Taking risks is a key element of creativity

Later this month a dozen luminaries from inside and outside the creative community will meet at the Royal College of Art to kick off a debate about creativity. Why? Because the term design and advertising have long claimed as their own, is being bandied about as the key to Britain’s future, only it’s not being used to mean “arty” as of old. It’s more to do with a mind set that allows people to push boundaries.

Creatives therefore need to take stock of what they mean by creativity and how they can integrate it more into their output and into the culture of their consultancies. That is the idea behind the session organised by Design Week and British Design and Art Direction, and chaired by RCA rector Christopher Frayling.

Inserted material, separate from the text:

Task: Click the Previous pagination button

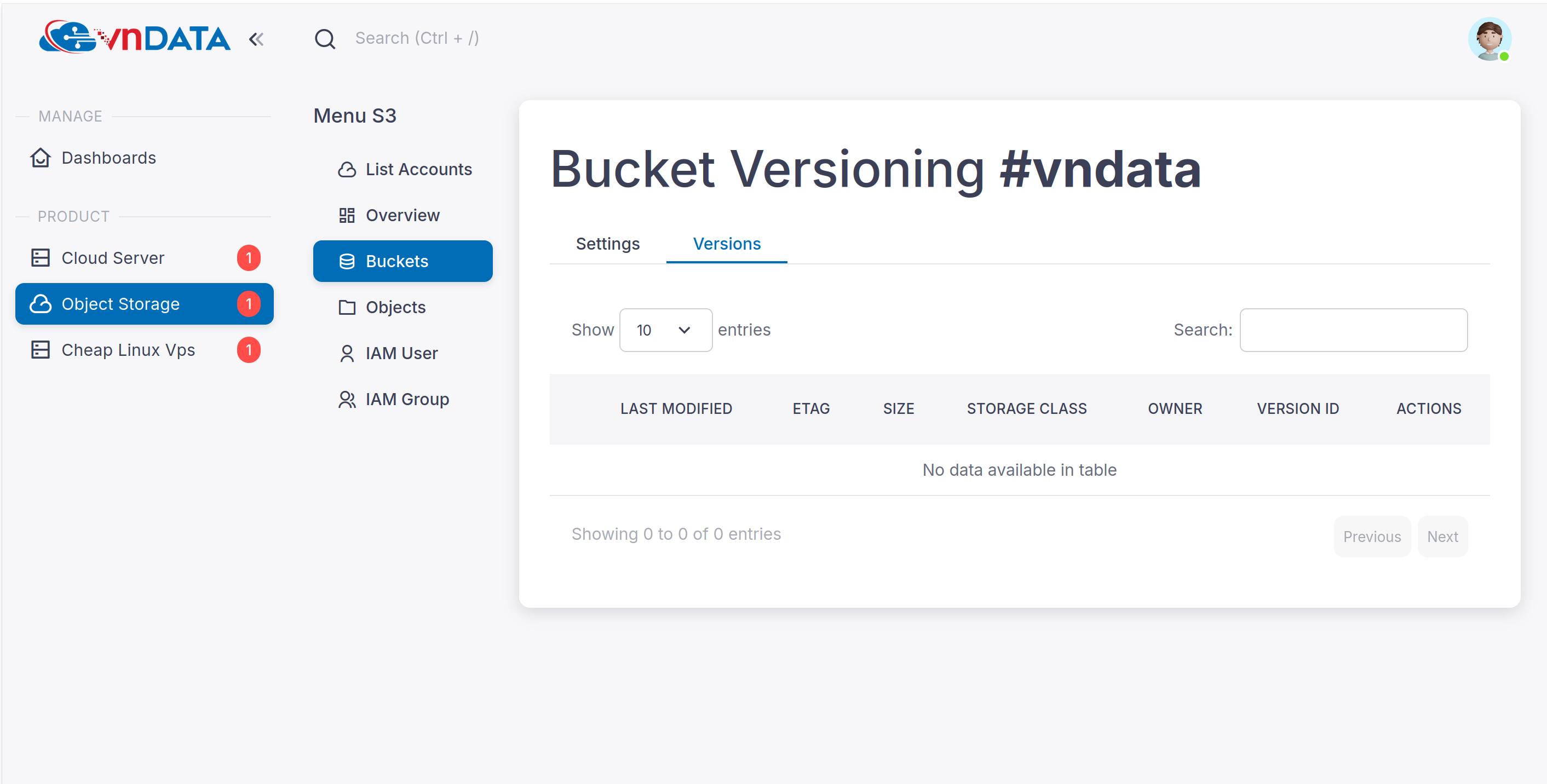Action: [x=1372, y=537]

Some consultancies are increasingly using their brains to help clients evolve management or product strategies of which design is but a part. Global product design group Ideo, for example, is revered by US business guru Tom Peters not just for its design, but for the creative buzz in its offices. This buzz feeds through to clients, not least through the “what if?” sessions Ideo runs, mixing clients, its own people and others. But too few creatives have the confidence to involve clients in this way.

It would be wrong to pre-empt the outcome of the RCA session. But participants are likely to identify risk-taking as one of the keys to creativity. Great designs come from challenging convention and risk underpins the operations of trail-blazing clients such as Orange, Psion and Virgin.

Too many designers have lost their taste for risk. It’s partly a legacy of recession, when few had the guts to break the mould. Too many have since put their creative energy into restructuring their businesses, rather than into the quality of their work or their services to clients. But the two don’t have to be mutually exclusive.

Consultancies are quick to blame the tyranny of the client. Yet a designer/client workshop held last week by BAA and the Royal Institute of British Architects showed there is common ground when it comes to getting the best out of a project. Delegates agreed that communication throughout a job is key to achieving optimum results for the end-user and meeting business goals. Teamwork was also seen as crucial, with creativity coming from the fusion of minds rather than being the province of any individual.

Like the RCA creativity debate, the BAA/RIBA initiative is but the start of a programme of action. We need to get more of the issues into the open in this way to dispel the myths and break down the “us and them” scenario. Then we can really move forward.